Homilias DominicalesJosé Guillermo Mariani

Homilias Dominicales. Domingo 15 de febrero de 2015 – 6to.durante el año litúrgico. Por Guillermo “Quito” Mariani

Tema (Mc. 1,4045)

Se acercó a Jesús un leproso para pedirle ayuda y, cayendo de rodillas, le dijo “Si quieres, puedes limpiarme” Jesús, conmovido extendió su mano y lo tocó, diciendo ¡Claro que quiero que quedes limpio! Y los signos de la lepra desaparecieron. Jesús lo despidió entonces advirtiéndole seriamente: “No se lo cuentes a nadie pero vé a presentarte al sacerdote y entrega por tu curación, la ofrenda que ordenó Moisés, para que les sirva de testimonio.

Sin embargo, apenas se fue, el hombre empezó a contarlo a todo el mundo divulgando lo que le había pasado. Así que ya jesús no pudo entrar a las ciudades y pueblo y debía quedarse en los espacios libres porque de todas partes acudían a verlo.

 

Síntesis de la homilía

Los tres evangelistas sinópticos colocan este hecho al comienzo del evangelio, como primer milagro de Jesús. Juan, en cambio, afirma que el primer milagro y el que motivó la fe de los discípulos, fue el de las bodas de Caná. ¿Cómo explicar esta contradicción que si uno lo examina profundamente es bastante importante?

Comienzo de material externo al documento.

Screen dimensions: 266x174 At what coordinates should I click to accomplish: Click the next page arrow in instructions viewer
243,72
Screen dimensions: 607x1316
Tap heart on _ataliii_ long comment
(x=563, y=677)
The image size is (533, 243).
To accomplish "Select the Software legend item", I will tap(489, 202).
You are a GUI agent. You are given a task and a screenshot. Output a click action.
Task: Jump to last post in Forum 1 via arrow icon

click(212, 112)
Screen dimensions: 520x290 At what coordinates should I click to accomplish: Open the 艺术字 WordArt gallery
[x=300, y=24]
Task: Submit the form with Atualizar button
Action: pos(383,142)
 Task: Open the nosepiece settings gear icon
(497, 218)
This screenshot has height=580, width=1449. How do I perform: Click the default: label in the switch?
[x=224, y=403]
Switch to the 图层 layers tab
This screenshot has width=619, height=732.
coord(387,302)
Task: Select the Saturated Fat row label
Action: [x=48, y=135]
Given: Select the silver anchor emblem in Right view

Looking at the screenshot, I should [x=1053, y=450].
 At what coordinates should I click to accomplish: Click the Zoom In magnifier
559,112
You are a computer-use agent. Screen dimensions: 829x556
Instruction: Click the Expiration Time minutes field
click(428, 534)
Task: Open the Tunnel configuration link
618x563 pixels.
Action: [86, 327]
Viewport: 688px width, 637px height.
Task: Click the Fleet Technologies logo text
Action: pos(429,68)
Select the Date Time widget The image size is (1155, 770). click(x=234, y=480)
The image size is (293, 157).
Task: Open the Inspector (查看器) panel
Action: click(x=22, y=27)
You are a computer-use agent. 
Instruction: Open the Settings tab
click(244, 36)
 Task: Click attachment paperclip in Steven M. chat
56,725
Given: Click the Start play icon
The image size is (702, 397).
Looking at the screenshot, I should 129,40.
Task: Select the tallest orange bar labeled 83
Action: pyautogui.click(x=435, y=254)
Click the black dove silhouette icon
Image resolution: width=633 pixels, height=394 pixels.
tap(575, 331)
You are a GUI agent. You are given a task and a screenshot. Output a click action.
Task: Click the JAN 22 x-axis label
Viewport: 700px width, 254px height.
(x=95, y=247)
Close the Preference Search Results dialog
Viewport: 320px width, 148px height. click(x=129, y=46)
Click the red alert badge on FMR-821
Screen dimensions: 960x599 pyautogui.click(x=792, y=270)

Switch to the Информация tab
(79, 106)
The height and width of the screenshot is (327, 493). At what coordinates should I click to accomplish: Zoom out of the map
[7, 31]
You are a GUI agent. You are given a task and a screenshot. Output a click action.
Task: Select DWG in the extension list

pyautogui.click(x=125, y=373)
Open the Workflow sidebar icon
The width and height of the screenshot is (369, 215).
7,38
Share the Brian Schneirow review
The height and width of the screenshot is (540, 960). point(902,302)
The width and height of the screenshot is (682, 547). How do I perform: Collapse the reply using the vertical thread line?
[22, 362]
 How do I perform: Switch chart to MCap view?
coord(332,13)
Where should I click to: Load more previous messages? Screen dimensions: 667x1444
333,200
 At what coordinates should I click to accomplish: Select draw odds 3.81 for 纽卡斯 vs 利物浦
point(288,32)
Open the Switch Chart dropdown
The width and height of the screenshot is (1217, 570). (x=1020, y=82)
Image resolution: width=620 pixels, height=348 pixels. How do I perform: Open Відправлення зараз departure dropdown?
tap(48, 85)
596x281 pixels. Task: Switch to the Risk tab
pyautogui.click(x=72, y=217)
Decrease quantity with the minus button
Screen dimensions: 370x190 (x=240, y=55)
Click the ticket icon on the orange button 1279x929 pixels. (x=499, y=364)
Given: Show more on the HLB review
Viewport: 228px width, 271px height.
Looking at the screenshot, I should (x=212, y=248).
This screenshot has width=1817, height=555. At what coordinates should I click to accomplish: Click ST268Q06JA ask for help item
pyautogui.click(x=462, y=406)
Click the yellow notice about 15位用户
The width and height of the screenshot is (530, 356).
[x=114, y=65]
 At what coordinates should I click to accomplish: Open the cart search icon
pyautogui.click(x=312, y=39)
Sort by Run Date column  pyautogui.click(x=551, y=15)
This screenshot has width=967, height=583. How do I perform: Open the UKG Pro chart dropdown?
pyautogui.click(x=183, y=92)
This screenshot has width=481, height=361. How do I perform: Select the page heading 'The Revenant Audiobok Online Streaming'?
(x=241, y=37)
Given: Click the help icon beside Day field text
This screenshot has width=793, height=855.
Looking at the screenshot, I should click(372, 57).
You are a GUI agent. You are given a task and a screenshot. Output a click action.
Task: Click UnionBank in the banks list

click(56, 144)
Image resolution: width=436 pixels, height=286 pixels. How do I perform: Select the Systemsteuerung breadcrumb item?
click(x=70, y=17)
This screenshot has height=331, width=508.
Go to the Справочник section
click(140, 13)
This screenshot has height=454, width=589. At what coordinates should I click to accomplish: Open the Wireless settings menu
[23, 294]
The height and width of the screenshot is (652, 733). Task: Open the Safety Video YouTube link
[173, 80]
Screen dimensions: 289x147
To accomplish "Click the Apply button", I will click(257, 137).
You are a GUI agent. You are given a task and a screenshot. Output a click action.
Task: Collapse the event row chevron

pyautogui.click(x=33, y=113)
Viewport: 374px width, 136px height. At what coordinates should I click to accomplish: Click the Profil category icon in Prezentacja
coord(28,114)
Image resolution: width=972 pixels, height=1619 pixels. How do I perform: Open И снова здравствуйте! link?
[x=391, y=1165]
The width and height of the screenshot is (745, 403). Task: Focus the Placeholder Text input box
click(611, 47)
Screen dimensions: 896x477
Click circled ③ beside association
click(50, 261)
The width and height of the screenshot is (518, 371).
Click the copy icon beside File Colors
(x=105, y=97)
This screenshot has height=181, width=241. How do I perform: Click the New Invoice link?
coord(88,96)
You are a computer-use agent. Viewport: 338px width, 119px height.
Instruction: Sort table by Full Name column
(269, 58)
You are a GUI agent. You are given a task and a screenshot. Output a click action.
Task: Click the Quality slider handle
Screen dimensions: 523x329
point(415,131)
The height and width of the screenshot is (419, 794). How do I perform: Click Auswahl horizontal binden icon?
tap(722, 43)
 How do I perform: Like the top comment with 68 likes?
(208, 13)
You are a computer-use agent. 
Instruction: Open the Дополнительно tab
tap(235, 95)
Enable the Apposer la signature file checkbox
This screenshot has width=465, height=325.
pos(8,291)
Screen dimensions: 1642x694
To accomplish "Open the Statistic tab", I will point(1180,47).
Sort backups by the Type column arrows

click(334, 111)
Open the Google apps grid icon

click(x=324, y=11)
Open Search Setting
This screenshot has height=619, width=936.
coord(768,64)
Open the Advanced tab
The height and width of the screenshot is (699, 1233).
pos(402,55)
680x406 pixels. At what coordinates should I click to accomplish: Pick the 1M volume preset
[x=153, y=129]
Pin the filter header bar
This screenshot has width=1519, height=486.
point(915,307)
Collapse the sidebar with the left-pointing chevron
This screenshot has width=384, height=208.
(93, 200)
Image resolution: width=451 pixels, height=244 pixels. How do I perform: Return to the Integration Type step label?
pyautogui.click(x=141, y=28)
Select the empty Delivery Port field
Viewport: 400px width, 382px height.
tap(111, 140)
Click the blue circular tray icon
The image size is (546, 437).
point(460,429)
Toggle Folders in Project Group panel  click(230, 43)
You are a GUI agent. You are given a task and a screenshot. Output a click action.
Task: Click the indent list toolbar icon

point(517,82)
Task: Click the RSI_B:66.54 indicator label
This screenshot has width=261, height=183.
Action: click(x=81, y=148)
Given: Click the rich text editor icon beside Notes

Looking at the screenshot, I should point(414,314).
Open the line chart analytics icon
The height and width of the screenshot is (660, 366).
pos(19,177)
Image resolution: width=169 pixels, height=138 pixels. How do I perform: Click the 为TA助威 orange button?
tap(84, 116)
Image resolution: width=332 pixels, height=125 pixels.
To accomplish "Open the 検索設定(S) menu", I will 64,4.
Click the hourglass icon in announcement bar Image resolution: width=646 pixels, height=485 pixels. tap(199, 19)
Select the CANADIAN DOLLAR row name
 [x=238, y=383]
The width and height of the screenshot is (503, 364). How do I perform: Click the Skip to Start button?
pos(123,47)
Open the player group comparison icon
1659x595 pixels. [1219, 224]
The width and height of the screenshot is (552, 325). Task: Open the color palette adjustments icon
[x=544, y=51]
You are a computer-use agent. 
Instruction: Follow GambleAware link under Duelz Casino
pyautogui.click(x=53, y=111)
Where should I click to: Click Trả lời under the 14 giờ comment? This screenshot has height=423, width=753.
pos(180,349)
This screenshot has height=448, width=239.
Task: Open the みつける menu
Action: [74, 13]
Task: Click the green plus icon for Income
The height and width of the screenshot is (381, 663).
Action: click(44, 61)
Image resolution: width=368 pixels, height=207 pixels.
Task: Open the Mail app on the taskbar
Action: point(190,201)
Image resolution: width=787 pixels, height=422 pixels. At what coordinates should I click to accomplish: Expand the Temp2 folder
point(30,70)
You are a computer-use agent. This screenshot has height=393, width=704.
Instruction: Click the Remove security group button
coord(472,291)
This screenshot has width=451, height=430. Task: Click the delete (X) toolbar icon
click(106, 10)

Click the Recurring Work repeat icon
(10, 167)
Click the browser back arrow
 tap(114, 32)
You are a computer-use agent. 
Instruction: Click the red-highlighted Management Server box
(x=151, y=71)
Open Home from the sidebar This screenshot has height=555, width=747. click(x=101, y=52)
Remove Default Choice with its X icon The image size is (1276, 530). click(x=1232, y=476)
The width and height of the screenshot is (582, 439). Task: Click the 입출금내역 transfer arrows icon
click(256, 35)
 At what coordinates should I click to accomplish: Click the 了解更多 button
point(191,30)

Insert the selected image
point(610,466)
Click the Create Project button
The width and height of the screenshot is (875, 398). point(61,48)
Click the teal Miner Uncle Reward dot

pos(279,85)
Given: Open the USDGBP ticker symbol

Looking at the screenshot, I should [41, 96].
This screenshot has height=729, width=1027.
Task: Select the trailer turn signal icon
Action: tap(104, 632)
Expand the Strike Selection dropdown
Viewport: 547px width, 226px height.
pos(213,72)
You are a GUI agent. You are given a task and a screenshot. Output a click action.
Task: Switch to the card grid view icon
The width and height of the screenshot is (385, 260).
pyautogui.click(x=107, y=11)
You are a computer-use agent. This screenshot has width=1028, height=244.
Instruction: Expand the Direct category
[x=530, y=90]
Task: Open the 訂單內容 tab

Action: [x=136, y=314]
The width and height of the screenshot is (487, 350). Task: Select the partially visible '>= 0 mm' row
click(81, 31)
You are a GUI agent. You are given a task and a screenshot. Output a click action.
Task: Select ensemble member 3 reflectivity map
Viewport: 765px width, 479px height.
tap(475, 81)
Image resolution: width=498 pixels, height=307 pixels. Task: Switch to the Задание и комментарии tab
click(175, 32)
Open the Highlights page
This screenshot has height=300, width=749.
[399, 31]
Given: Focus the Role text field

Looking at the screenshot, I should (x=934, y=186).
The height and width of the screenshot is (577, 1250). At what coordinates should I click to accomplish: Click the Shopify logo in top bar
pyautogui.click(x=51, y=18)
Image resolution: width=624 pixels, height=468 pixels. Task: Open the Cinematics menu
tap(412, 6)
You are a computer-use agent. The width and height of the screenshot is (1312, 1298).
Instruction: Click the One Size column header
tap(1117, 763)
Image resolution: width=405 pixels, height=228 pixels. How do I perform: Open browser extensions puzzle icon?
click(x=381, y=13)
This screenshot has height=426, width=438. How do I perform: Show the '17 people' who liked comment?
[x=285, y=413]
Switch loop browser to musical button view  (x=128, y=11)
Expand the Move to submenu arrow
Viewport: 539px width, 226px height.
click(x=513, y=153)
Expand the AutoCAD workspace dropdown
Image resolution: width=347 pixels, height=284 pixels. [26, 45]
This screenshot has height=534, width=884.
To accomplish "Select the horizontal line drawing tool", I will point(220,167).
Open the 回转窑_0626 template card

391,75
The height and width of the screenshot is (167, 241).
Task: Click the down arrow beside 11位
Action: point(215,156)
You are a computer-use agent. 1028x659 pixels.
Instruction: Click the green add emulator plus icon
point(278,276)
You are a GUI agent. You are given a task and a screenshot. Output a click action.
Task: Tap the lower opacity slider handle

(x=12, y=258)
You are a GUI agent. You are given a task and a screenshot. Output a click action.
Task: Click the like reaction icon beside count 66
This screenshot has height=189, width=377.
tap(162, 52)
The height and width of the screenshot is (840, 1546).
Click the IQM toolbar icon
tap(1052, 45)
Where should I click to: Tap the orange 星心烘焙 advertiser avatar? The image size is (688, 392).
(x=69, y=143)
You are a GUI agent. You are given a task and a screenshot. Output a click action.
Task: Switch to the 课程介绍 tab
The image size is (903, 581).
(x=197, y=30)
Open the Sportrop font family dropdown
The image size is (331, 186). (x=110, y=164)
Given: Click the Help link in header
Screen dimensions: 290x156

Hay varias explicaciones.

Entre ellas, la de que Juan (escritor de fines del siglo 1ro.) considera que entre los siete signos admirables (milagros) que él relata, el primero en orden jerárquico de importancia es el referido al amor humano expresado en la fiesta de bodas que, al mismo tiempo es anticipo del banquete definitivo del Reino de Dios. Se comenta también que el amor es como el principio y la raíz de todas las sanaciones que puede experimentar el ser humano y es por eso el mandamiento nuevo de Jesús de Nazaret.

La enfermedad considerada como lepra, no era específicamente la que hoy se conoce específicamente con ese nombre. En muchas oportunidades se trataba de inflamaciones cutáneas acompañadas de prurito y molestias que iban agravándose y fácilmente se contagiaban. Pero estaba declarada legalmente enfermedad impura(asociada de alguna manera a la impureza interior) y el Levítico indica una cantidad de particularidades para identificarla. Lo impuro no podía tener contacto con lo puro y por eso la acción de jesús de tocar al leproso es una actitud de rebelión contra esa prohibición y a la vez un gesto que lleva tranquilidad al rechazado por todos. Eliseo en el libro 1ro de los reyes cura un jefe del ejército sirio indicándole un baño septenario en el Jordán.

A pesar de esa contravención escandalizante para los fariseos Jesús indica al hombre curado presentarse al sacerdote que debe constatarlo e integrarlo nuevamente a la comunidad de los puros. Porque la inserción social es considerada por él como una realidad beneficiosa para la salud integral.

El secreto acerca del suceso entusiasmante en primer lugar para el beneficiario directo

Obedece, como en otra oportunidades a que Jesús no quiere ser confundido con un taumaturgo, ( o mago sanador) de los que abundaban en su tiempo, sino que le interesaba proclamar lo valores que hicieran crecer el reinado de Dios que él se sentía destinado a predicar e instaurar.

La popularidad de Jesús iba creciendo y la multitudes lo rodeaban como a un verdadero líder social preocupado y continuamente abocado a solucionar los problemas que se le presentaban. Al mismo tiempo esa popularidad constituía una defensa frente a las acechanzas que se le tendían desde el poder imperial y el religioso . Tener como testigos a gente sencilla resultaba muy importante para poder continuar su vocación de predicador del reino. No se trataba sin embargo de una popularidad barata lograda con falsas promesas o engaños retóricos. Seguramente para Roma y el Templo, era un populismo superficial que por el momento no ofrecía problemas. No tardaron mucho tiempo en cambiar de parecer.